Feds shouldn't flip on homeowner relief

Housing fraud: Federal agency should fulfill its promise to aid Baltimore's victimized buyers.

March 20, 2001

FOR A WHILE, it seemed the federal government was going to do right by Baltimore homeowners who had been taken in by some of the worst predatory lending arrangements to hit our area since blockbusting.

We cheered when the U.S. Department of Housing and Urban Development promised to help city residents who had bought homes for outrageously inflated prices and were stuck with excessive government-backed mortgages.

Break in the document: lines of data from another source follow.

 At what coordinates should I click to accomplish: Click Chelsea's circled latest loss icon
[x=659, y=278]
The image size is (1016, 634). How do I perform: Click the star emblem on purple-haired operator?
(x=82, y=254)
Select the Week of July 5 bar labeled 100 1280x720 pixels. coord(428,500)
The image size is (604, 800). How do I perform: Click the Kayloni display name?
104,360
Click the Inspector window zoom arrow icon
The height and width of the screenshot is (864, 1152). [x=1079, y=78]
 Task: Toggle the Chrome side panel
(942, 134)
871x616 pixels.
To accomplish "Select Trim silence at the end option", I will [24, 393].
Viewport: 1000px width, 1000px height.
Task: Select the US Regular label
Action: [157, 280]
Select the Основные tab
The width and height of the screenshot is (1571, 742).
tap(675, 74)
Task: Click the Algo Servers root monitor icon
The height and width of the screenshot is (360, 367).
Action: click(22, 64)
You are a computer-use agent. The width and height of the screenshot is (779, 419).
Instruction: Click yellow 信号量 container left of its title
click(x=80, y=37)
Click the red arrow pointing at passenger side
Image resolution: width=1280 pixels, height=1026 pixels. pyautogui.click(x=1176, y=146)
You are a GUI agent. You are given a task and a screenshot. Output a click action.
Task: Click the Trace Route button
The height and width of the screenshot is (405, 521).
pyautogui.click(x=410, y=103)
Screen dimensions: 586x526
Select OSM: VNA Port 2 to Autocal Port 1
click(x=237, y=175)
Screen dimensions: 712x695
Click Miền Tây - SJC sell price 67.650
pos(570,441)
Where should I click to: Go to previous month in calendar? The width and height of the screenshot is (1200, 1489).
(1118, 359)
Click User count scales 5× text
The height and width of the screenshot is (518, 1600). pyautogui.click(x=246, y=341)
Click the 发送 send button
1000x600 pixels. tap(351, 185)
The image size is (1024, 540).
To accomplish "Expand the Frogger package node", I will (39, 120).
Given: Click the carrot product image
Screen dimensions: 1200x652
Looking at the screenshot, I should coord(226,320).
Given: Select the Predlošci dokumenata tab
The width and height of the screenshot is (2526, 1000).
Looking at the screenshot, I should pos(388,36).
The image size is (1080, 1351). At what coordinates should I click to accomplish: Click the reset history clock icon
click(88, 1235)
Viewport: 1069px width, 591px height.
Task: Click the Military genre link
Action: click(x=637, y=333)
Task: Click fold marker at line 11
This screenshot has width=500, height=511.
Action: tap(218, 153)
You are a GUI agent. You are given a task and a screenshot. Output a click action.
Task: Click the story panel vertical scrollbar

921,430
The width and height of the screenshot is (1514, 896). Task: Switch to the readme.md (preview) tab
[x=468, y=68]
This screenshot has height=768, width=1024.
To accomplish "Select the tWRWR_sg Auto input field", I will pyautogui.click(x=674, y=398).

The agency's Federal Housing Administration initiative would have forced lenders to reduce inflated FHA mortgages. If the lender refused, the agency would pay off the loan, take title to the property and resell it to the buyers at the actual market value. The agency would recoup its costs from those involved in the fraud.

That was 10 months ago.

Since then, prospects for making bilked homeowners whole have changed for the worse.

HUD has yet to offer relief to a single property owner in Baltimore, which FHA officials have called a "hot zone" for appraiser fraud and property flipping. Victimized homeowners are unfairly forced to carry mortgages that far exceed the value of their homes.

FHA insurance exists to protect lenders. They know the government will make good when buyers default on mortgages. But shouldn't the federal government also protect buyers who acquire loans the FHA has carelessly approved for properties that were sold under fraudulent practices?

The housing authority thought so in May, when it acknowledged its stupidity and promised to bail out residents before they tumbled into bankruptcy -- which increasingly is becoming a credit death sentence.

Housing advocates, who have a good handle on the problem, have directed hundreds of possible flipping cases to HUD and are still waiting for someone to get relief.

It shouldn't take this long.

Worse than the wait is that many have been rejected without a full explanation. Then there's the fear that federal relief will never come to anyone, that HUD will abandon its promise to help naive homebuyers who got burned while pursuing their American dream.